Work instructions - Rewrite the rows between the line holding "The width and height of the screenshot is (1456, 835)." and the line holding "Click the H logo", inclusive, putting "Edit" in place of "Tools" and changing nothing else.

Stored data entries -
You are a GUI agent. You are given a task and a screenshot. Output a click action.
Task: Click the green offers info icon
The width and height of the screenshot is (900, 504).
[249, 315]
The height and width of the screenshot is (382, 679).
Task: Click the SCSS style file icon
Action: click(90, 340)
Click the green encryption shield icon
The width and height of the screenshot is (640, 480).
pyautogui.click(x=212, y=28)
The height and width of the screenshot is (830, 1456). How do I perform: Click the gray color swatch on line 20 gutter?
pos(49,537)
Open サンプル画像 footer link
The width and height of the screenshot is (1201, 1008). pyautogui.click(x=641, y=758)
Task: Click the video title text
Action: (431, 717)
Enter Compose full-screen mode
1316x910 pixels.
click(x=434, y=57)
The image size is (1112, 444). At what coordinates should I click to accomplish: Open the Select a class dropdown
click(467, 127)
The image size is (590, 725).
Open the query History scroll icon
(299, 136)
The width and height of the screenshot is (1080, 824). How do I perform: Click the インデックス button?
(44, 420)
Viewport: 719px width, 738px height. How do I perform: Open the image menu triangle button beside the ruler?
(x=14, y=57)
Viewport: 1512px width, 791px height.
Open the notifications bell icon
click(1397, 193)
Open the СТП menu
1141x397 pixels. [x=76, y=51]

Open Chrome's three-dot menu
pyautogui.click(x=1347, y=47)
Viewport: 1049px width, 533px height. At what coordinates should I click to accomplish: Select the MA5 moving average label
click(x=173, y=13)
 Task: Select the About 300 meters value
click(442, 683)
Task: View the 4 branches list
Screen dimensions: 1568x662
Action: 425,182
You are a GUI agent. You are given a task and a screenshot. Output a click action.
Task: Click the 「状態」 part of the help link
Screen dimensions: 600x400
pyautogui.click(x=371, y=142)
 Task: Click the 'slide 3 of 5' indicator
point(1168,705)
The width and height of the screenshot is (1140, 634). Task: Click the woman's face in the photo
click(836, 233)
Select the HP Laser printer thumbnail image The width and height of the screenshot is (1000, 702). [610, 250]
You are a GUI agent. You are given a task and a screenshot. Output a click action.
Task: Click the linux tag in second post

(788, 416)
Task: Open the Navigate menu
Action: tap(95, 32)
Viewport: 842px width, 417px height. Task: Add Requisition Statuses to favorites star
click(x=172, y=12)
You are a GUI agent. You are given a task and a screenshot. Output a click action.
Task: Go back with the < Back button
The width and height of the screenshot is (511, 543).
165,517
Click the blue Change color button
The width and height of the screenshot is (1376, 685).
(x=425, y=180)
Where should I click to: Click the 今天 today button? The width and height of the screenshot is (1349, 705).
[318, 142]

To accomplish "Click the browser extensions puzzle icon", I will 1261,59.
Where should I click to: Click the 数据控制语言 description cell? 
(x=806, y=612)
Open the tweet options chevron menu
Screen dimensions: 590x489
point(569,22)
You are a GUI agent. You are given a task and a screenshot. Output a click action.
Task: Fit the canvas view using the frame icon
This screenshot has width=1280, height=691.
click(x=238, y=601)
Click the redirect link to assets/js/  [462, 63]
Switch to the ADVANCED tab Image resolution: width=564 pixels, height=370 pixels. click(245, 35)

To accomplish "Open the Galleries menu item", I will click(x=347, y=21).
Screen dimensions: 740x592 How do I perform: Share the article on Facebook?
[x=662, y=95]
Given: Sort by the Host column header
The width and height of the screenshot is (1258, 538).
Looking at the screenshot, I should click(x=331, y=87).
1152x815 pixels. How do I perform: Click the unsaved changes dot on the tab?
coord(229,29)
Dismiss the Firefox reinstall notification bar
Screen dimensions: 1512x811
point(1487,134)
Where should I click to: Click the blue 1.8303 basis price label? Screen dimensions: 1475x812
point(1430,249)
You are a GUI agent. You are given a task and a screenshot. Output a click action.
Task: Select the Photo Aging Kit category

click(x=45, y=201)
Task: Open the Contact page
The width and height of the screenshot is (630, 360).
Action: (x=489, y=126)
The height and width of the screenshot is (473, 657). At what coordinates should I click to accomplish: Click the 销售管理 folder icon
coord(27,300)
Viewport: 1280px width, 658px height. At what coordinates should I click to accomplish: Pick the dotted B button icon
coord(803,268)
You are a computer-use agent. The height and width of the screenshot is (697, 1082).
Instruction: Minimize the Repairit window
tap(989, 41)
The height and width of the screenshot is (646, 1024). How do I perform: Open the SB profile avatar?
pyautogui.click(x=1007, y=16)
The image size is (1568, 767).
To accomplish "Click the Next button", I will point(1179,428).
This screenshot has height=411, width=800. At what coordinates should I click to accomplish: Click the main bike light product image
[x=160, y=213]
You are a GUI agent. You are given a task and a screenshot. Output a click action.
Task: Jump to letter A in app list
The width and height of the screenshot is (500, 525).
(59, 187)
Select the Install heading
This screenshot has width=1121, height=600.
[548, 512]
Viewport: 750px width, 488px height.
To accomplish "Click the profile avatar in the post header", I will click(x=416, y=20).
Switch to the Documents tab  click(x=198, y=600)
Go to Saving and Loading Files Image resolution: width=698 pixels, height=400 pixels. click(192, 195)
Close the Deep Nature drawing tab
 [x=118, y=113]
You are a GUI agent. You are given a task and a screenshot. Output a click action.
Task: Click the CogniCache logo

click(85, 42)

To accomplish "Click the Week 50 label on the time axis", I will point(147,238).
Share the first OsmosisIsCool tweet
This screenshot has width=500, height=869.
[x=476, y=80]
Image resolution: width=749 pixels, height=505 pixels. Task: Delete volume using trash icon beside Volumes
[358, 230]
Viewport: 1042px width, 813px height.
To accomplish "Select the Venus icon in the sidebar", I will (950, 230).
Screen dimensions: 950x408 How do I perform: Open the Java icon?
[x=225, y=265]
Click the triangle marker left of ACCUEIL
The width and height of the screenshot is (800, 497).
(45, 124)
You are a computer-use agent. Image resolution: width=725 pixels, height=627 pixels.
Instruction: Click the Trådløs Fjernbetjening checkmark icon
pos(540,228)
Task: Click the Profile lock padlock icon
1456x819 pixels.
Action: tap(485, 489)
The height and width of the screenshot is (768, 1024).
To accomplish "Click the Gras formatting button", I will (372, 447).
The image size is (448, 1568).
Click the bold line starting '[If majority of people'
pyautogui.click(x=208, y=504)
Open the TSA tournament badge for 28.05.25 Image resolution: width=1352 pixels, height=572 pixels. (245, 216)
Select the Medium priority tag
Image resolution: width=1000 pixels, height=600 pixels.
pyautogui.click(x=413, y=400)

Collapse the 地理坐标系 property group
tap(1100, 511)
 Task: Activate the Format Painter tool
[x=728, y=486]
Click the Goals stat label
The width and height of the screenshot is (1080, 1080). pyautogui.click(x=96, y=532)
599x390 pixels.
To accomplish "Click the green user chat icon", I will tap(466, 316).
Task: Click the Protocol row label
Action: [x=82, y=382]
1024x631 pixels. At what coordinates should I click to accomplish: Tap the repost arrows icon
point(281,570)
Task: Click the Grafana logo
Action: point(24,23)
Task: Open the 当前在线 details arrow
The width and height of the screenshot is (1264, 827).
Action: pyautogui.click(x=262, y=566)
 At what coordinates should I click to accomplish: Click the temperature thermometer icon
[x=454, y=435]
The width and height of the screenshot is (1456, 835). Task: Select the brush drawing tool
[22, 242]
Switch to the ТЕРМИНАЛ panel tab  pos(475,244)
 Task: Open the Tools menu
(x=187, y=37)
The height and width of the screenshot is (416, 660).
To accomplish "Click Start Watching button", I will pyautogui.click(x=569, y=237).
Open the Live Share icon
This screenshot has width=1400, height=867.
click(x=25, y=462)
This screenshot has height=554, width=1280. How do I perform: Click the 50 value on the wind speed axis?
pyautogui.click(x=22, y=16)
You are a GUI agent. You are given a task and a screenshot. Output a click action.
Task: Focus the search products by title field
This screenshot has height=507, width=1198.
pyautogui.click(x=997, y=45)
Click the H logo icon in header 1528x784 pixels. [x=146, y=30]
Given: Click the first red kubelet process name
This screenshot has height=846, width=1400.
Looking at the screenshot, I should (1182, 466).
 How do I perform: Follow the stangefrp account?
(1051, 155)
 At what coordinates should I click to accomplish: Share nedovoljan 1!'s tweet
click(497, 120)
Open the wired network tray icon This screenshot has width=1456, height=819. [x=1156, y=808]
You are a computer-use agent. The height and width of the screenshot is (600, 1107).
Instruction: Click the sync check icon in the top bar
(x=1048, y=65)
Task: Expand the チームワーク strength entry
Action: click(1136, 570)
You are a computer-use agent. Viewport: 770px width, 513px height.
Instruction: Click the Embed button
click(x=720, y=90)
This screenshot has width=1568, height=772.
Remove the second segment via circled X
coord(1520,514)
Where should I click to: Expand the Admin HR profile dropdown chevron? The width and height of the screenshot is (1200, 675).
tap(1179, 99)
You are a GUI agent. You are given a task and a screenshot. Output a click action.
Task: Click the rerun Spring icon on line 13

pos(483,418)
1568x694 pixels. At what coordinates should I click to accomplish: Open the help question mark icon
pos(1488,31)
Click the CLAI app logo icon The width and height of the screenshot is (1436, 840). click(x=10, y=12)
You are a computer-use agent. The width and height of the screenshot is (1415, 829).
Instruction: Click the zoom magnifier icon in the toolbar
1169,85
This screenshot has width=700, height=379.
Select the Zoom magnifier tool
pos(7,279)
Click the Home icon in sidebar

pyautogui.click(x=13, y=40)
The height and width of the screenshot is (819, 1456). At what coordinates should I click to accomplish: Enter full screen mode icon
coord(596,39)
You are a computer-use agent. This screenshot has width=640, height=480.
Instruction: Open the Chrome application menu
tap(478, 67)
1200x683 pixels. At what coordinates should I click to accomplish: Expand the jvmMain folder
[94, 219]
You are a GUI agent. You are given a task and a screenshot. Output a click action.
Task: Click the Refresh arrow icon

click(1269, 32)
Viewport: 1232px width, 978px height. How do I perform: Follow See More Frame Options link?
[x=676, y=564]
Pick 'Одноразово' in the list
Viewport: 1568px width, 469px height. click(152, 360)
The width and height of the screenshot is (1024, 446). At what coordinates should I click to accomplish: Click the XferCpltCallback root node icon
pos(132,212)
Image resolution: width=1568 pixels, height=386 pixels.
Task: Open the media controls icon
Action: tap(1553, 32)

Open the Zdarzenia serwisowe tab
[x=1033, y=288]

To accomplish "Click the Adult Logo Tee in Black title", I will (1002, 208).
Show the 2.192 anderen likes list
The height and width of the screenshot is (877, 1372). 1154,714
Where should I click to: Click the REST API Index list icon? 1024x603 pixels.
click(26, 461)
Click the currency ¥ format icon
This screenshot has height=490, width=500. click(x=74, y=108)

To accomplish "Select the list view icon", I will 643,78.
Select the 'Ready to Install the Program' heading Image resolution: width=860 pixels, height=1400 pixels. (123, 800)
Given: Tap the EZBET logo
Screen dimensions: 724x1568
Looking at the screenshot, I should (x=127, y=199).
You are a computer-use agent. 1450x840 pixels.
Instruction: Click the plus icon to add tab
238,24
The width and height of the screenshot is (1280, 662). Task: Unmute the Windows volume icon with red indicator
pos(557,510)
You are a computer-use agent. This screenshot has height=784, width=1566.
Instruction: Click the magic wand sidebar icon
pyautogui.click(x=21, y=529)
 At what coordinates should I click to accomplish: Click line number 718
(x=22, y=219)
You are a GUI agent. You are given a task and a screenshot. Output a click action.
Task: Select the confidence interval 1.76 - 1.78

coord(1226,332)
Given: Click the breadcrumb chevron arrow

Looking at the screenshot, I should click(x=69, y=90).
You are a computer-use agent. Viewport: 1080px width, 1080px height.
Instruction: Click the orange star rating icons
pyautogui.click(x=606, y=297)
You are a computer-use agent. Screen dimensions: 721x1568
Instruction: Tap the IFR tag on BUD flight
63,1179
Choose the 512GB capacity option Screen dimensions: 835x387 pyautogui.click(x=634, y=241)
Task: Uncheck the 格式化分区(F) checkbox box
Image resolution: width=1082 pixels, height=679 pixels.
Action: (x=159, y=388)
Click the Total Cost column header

Answer -
The width and height of the screenshot is (1456, 835). Task: Select the brush drawing tool
[22, 242]
Switch to the ТЕРМИНАЛ panel tab  pos(475,244)
 Task: Open the Edit menu
(x=187, y=37)
The height and width of the screenshot is (416, 660).
To accomplish "Click Start Watching button", I will pyautogui.click(x=569, y=237).
Open the Live Share icon
This screenshot has width=1400, height=867.
click(x=25, y=462)
This screenshot has height=554, width=1280. How do I perform: Click the 50 value on the wind speed axis?
pyautogui.click(x=22, y=16)
You are a GUI agent. You are given a task and a screenshot. Output a click action.
Task: Focus the search products by title field
This screenshot has height=507, width=1198.
pyautogui.click(x=997, y=45)
Click the H logo icon in header 1528x784 pixels. [x=146, y=30]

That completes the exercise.